AC-DC option strategies
An AC-DC option can be a very attractive instrument when an underlying security reports a high level of volatility or when there is uncertainty surrounding corporate news or developments, such as a pharmaceutical company waiting to receive approval from the Food and Drug Administration to an expensive new drug. a technology company seeking exclusive rights or patents for an innovative product, or any company involved in significant litigation. Gives the option holder the flexibility to choose the specified payout based on whether the buy or sell position is more profitable.
For example, if a security is trading above its strike price at expiration, exercising the call option is generally the most profitable. If the holder elects to exercise the option as a call option on the underlying security, the reward would be the maximum of the spot price minus the exercise price. In this scenario, the holder benefits by buying the security at a price lower than what he is selling on the market.
On the other hand, if a security trades below its strike price at expiration, exercising the put option would generally be the most profitable. If the holder elects to exercise his option as a put option on the underlying security, the reward would be the maximum of the exercise price minus the spot price. In this scenario, the holder benefits from selling the underlying security at a higher price than it is trading on the open market.

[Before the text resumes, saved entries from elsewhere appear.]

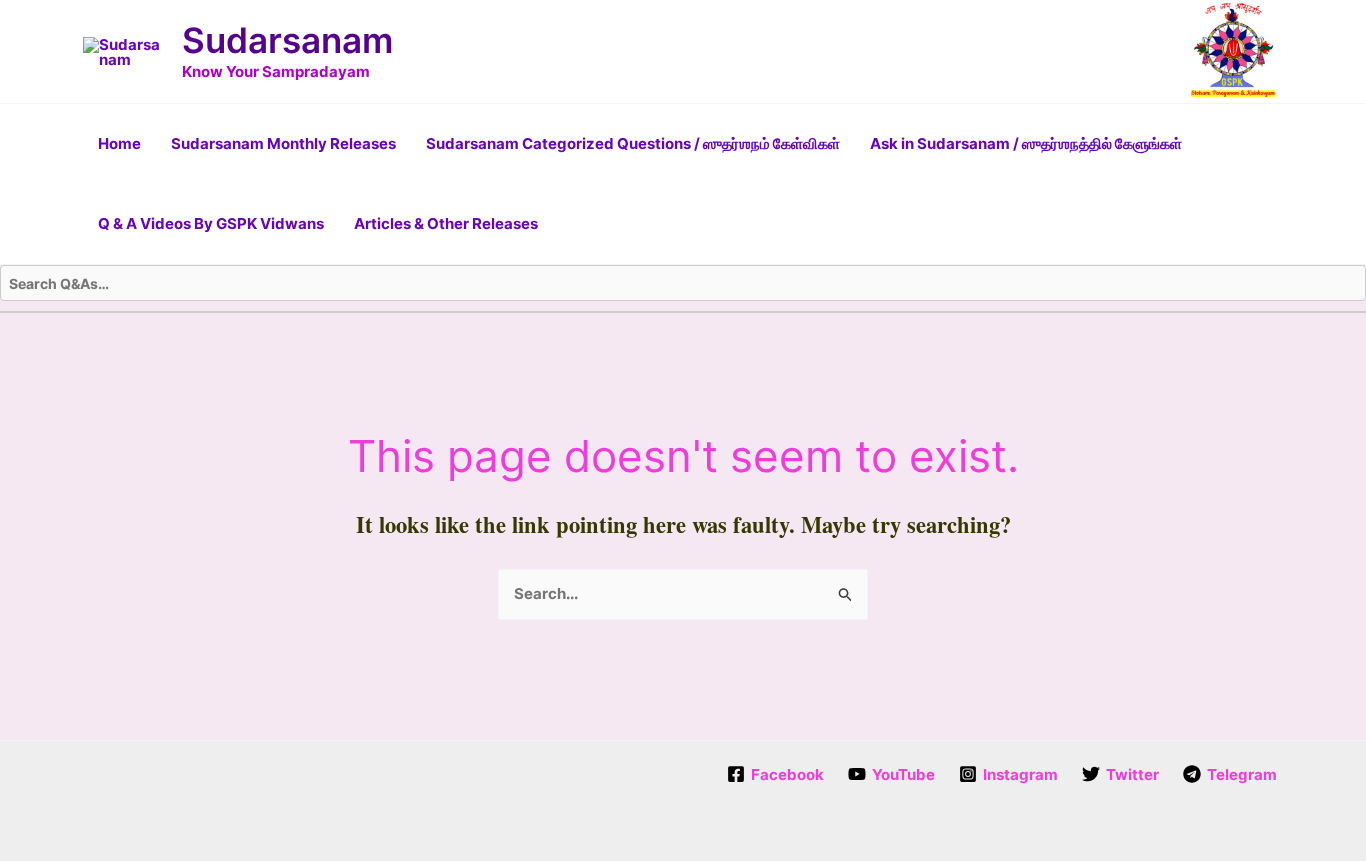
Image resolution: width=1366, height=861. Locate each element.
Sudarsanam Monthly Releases (283, 143)
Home (119, 143)
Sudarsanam (287, 40)
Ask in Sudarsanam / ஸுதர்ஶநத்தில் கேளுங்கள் (1026, 143)
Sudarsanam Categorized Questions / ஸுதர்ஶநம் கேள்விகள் (633, 143)
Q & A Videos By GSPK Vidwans (211, 223)
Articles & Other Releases (446, 223)
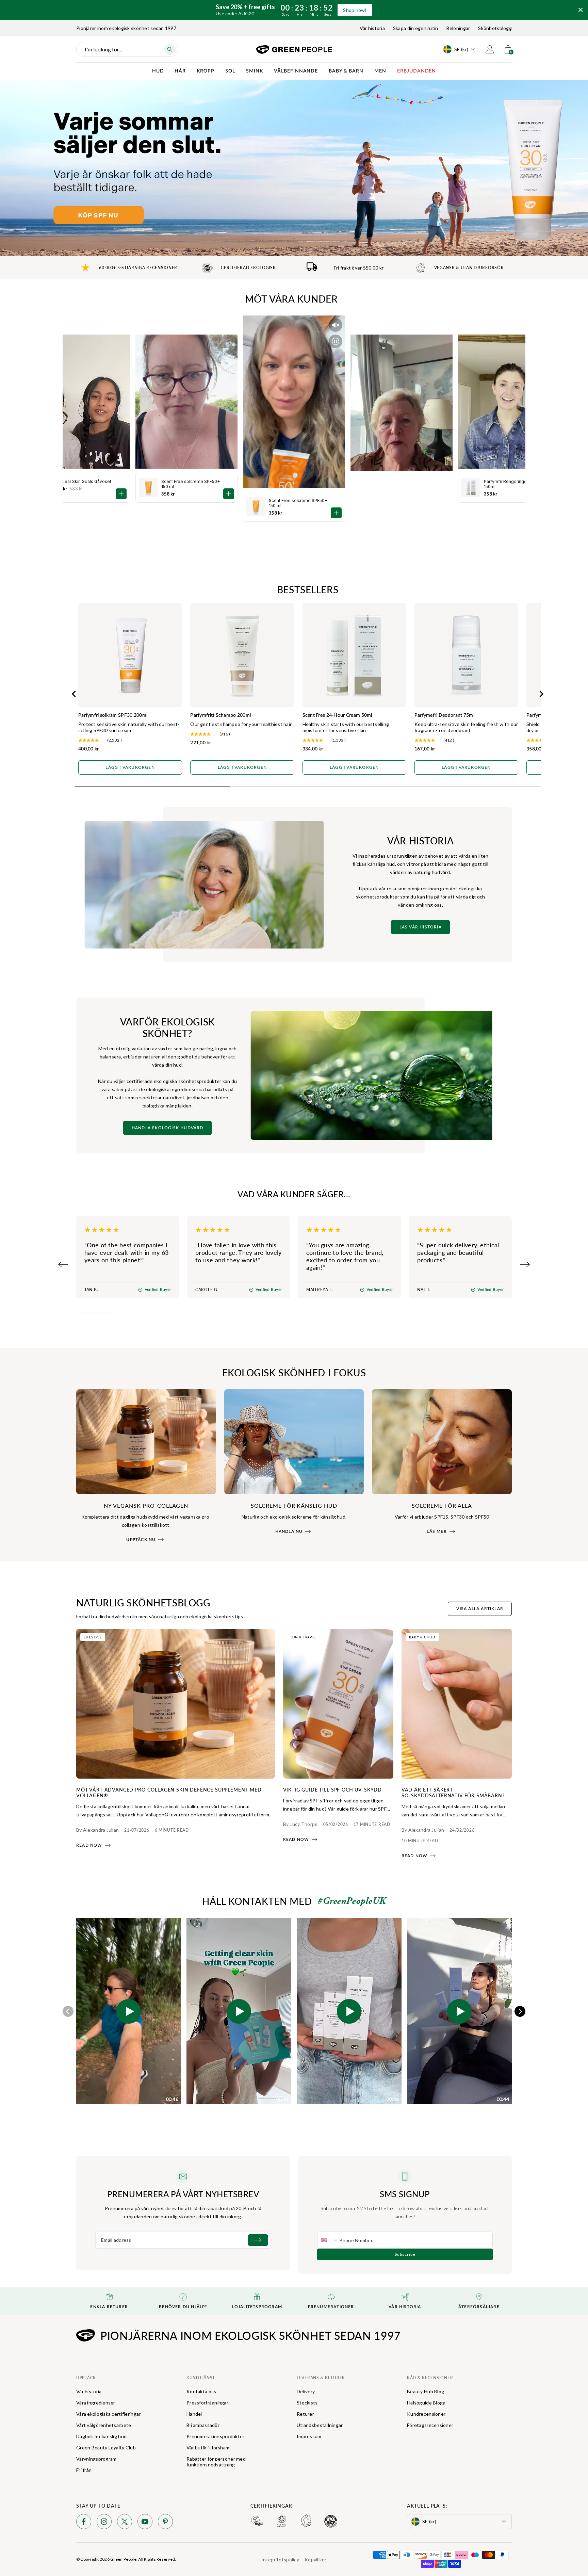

AC-DC Option Considerations
Of course, it is this flexibility that makes the AC-DC option more expensive than its simple call or put counterpart, even if they have the same underlying value. Generally, the more volatile the underlying security, the more expensive the AC-DC option.
Furthermore, AC-DC options are generally traded on alternative exchanges without the support of regulatory oversight common to simple options that are traded on major exchanges. As a result, they can carry higher risks of counterparty default.